22

I'm trying to write a script to calculate all of the possible fuzzy string match matches to for a short string, or 'kmer', and the same code that works in Python 2.7.X gives me a non-deterministic answer with Python 3.3.X, and I can't figure out why.

I iterate over a dictionary, itertools.product, and itertools.combinations in my code, but I iterate over all of them to completion with no breaks or continues. In addition, I store all of my results in a separate dictionary instead of the one I'm iterating over.

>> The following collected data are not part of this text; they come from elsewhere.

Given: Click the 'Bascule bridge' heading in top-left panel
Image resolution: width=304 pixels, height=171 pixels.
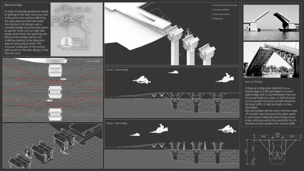Looking at the screenshot, I should tap(13, 5).
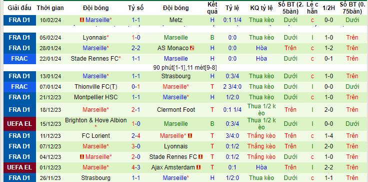This screenshot has height=182, width=368.
Task: Click the 2-4 score of Lorient vs Marseille
Action: [136, 136]
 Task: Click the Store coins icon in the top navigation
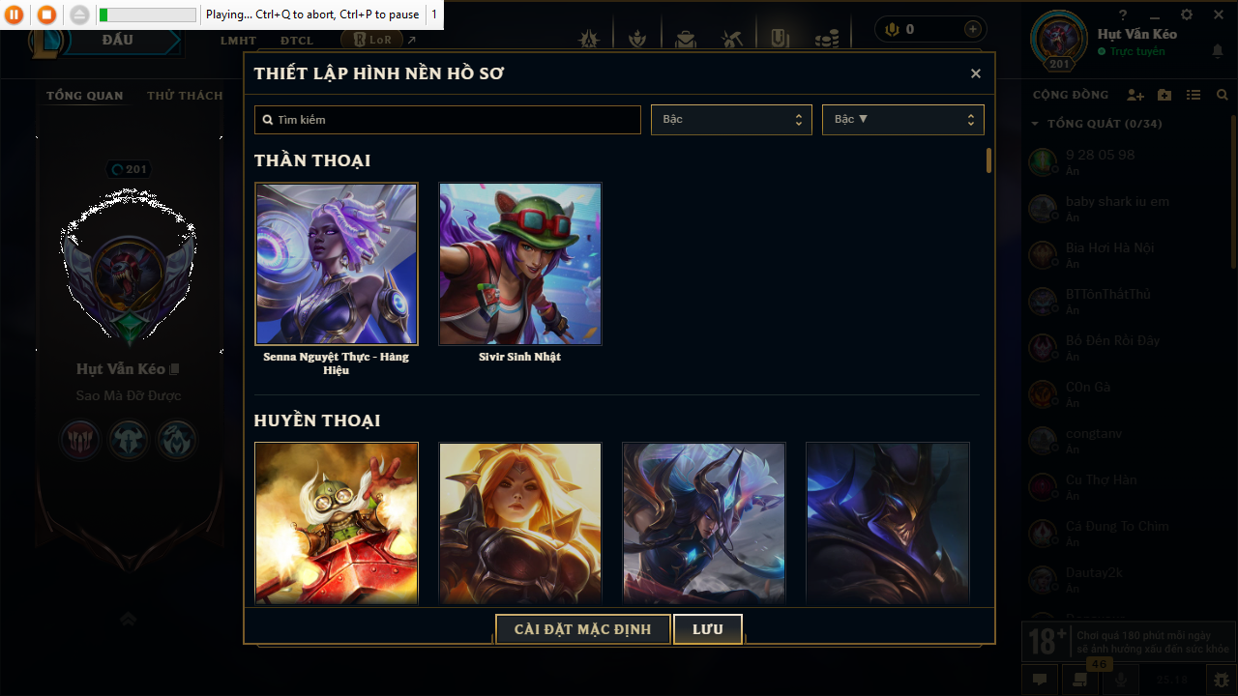click(x=826, y=39)

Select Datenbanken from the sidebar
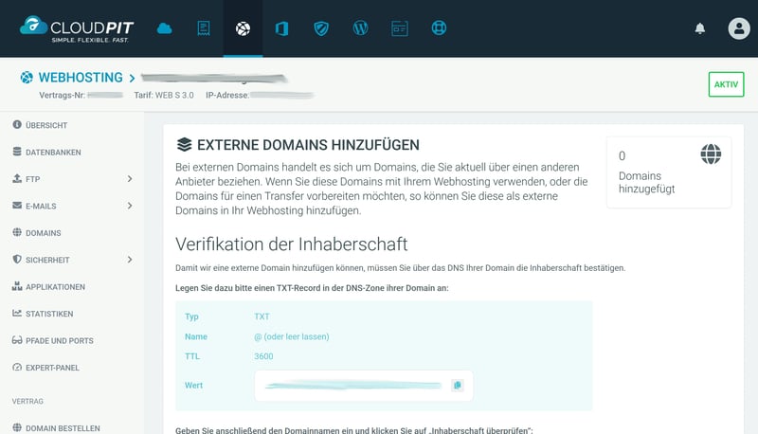click(x=53, y=152)
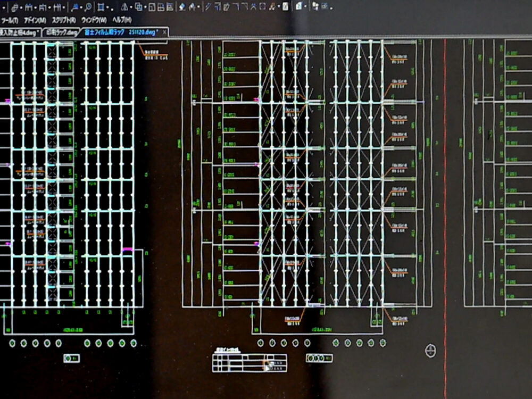Close the 富士フィルム様ラック 251120.dwg tab
Viewport: 532px width, 399px height.
163,31
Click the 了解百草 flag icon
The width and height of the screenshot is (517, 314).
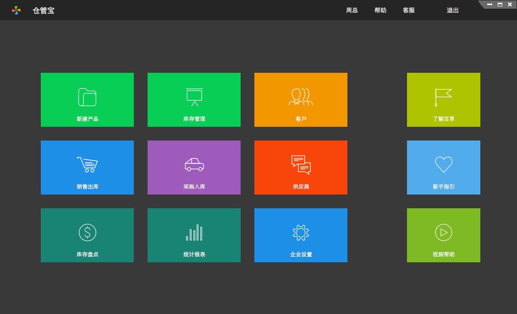[x=443, y=97]
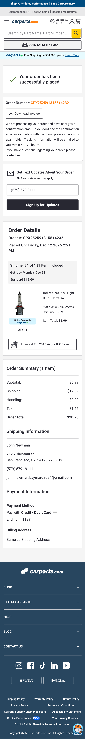Open the shopping cart icon
The height and width of the screenshot is (739, 85).
[78, 22]
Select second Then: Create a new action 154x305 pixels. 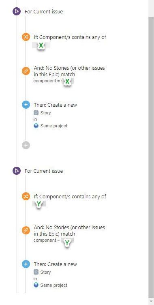coord(56,264)
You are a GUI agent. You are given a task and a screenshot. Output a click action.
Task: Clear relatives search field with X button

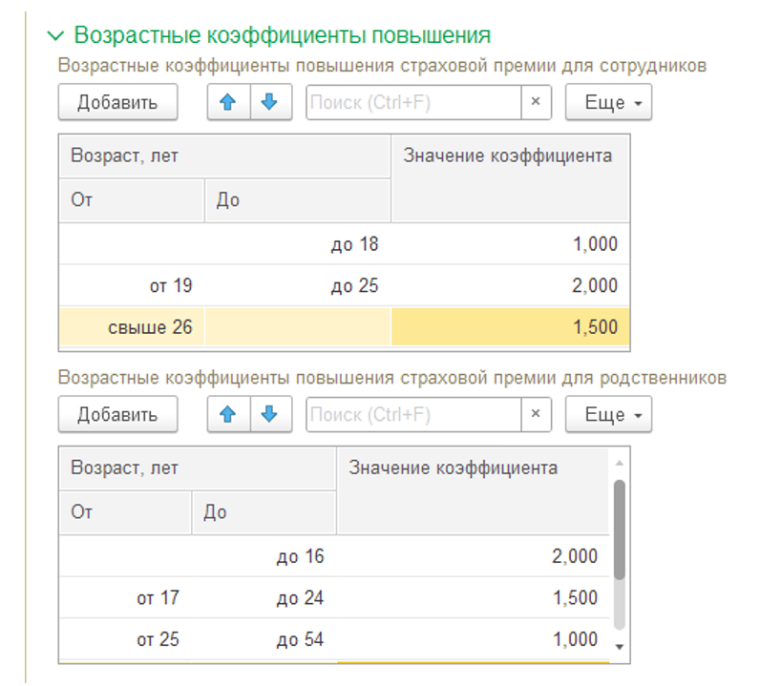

In short - I'm not making any mistakes that are obvious to me, so why is the behavior different between Python2 and Python3?

Sample, slightly simplified code below:

import itertools

def find_best_fuzzy_kmer( kmers ):
    for kmer, value in kmers.items():
        for similar_kmer in permute_string( kmer, m ):
            # Tabulate Kmer

def permute_string( query, m ):
    query_list = list(query)
    output = set() # hold output
    for i in range(m+1):
        # pre-calculate the possible combinations of new bases
        base_combinations = list(itertools.product('AGCT', repeat=i))
        # for each combination `idx` in idxs, replace str[idx]
        for positions in itertools.combinations(range(len(query_list)), i):
            for bases in base_combinations:
                # Generate Permutations and add to output
    return output
BioInfoBrett
  • 305
  • 1
  • 8
  • 2
    Please give a specific example of a problematic input, and the output you get under both Pythons. "non-deterministic" may be clear to you, but we have no idea what you mean ;-) – Tim Peters Nov 09 '13 at 04:11
  • 2
    My guess is that it has something to do with dictionaries and sets. A dictionary is a set of key:value pairs. A set is unordered, which means that you can't rely on the order of the objects in your implementation. What I'm thinking is that python 3 implements these two things in a different way than python 2. If your implementation relies on the order of either a dict or a set, you should not be using them. – Stephen Nov 09 '13 at 04:29
  • 1
    "I'm not making any mistakes that are obvious to me" Now you know: iterating over a dictionary and assuming it has *any* guarantee on the order of the iterations *is* an obvious mistake. If you want guarantees on the order use an `OrderedDict` or just `list(the_dict.items())` (which, by the way, uses less memory than `OrderedDict`). – Bakuriu Nov 09 '13 at 09:55
  • @Bakuriu, note that `list(the_dict.items())` does nothing to impose order; of course `sorted(the_dict.items())` does. – Tim Peters Nov 09 '13 at 18:19
  • @TimPeters Yes, I meant `sorted`. I don't know why I wrote a plain `list` instead... – Bakuriu Nov 10 '13 at 08:31

1 Answers1

35

If by "non-deterministic" you mean the order in which dictionary keys appear (when you iterate over a dictionary) changes from run to run, and the dictionary keys are strings, please say so. Then I can help. But so far you haven't said any of that ;-)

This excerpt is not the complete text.